Romo    : Sebelum saya menjawab itu, saya mau memberikan tafsiran bebas pernyataan Mgr. Soegija tadi. Dengan menjadi 100% Katolik, 100% Indonesia, maka masalah bangsa adalah juga masalah Gereja. Jika korupsi di negara sudah jadi budaya, maka demikian pula di Gereja. Kita adalah Gereja. Tapi Gereja itu kudus. Apakah Gereja, sebagai bagian dari bangsa, juga korup? Yesus pernah berkata kepada para rasul-Nya, “Kamu sudah bersih, hanya tidak semua.” (Yoh. 13: 10). Demikian juga Gereja. Tidak semua Gereja itu bersih. Masih ada koruptor di Gereja, baik yang dilakukan awan maupun imam.
Umat     : Jadi, dengan membersihkan Gereja dari penyakit korupsi, kita sudah berpartisipasi pada negara?
Romo    : Yupz! Saya berpikir, dengan bersih dari korupsi Gereja baru pas menyuarakan suara kenabian menentang korupsi.
Umat     : Apakah ada semacam kontradiktif?
Romo    : Semacam itu. Ironis. Gereja mengkritik korupsi yang terjadi di negara, sementara korupsi yang ada di Gereja semacam dibiarkan. Kita ibarat, apa yang dikatakan Yesus, melihat selumbar di mata orang lain sementara balok di mata sendiri tidak (Mat 7: 3). Kita harus berani bertindak seperti Paus Fransiskus. (Klik di sini dan juga ke sini)
Umat       : Dari mana kita memulai?
Romo      : Gereja terkenal dengan garis komando. Tak bisa dipungkiri. Karena menganut prinsip komando, ya mau tak mau harus dari pimpinan. Untuk tingkat keuskupan ada pada uskup. Untuk tingkat paroki ada di tangan pastor kepala paroki. Mereka-mereka inilah yang terlebih dahulu bergerak dalam pemberantasan korupsi di Gereja. Orang lain sering tak digubris. Pastor pembantu, sekalipun sering berteriak tentang transparansi, tapi jika pastor kepalanya tidak mau, maka tidak akan terjadi transparansi.
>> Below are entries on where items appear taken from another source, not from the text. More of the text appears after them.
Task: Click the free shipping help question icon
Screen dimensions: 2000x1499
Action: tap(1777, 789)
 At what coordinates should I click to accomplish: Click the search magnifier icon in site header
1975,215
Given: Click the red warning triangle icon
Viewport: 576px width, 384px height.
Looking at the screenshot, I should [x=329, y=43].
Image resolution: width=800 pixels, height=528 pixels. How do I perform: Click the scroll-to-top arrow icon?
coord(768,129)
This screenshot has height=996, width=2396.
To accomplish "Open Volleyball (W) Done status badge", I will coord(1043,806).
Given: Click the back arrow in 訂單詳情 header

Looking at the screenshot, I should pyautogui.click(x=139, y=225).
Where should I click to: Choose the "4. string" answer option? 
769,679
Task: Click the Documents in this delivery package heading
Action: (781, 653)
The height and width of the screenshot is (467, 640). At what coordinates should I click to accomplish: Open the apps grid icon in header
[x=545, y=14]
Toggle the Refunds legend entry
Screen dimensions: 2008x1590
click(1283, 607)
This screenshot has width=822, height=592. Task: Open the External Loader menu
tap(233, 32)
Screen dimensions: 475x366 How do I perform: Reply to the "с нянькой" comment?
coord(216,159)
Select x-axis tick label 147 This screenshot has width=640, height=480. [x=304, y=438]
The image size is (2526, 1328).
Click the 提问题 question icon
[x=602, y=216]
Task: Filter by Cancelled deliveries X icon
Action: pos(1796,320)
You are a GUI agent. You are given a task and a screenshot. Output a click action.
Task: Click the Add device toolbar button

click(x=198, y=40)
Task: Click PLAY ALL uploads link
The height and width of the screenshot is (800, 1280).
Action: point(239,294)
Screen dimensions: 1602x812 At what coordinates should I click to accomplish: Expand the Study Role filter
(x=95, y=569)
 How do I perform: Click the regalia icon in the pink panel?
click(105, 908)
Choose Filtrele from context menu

Kita ambil contoh di Vatikan. Pimpinan tertinggi di Vatikan adalah Bapa Paus. Ketika Paus Fransiskus menduduki takhta St. Petrus, beliau langsung bergerak memberantas korupsi yang ada di Vatikan, khususnya di Bank Vatikan, dengan mencanangkan transparansi. Hal ini terjadi karena Bapa Paus memiliki rasa tanggung jawab moral. Sudah seharusnya uskup dan para pastor kepala paroki juga demikian.
Sebagai pimpinan uskup harus mencanangkan transparansi keuangan keuskupan. Sebagai pimpinan di paroki, pastor kepala paroki harus mencanangkan transparansi keuangan paroki. Keuangan paroki jangan hanya diketahui oleh pastor kepala paroki dan bendaharanya saja.
Umat       : Kenapa masih saja ada pastor kepala paroki yang selalu menolak transparansi keuangan? Ada pastor paroki bahkan kepada rekan imamnya (pastor pembantu) saja tidak mau terbuka soal laporan keuangan paroki. Tanda apa ini?
Romo      : Transparansi keuangan merupakan ungkapan pertangungjawaban moral. Selain itu, transparansi juga merupakan salah satu sarana pencegahan korupsi. Kenapa ada pastor menolak transparansi keuangan? Silahkan simpulkan sendiri.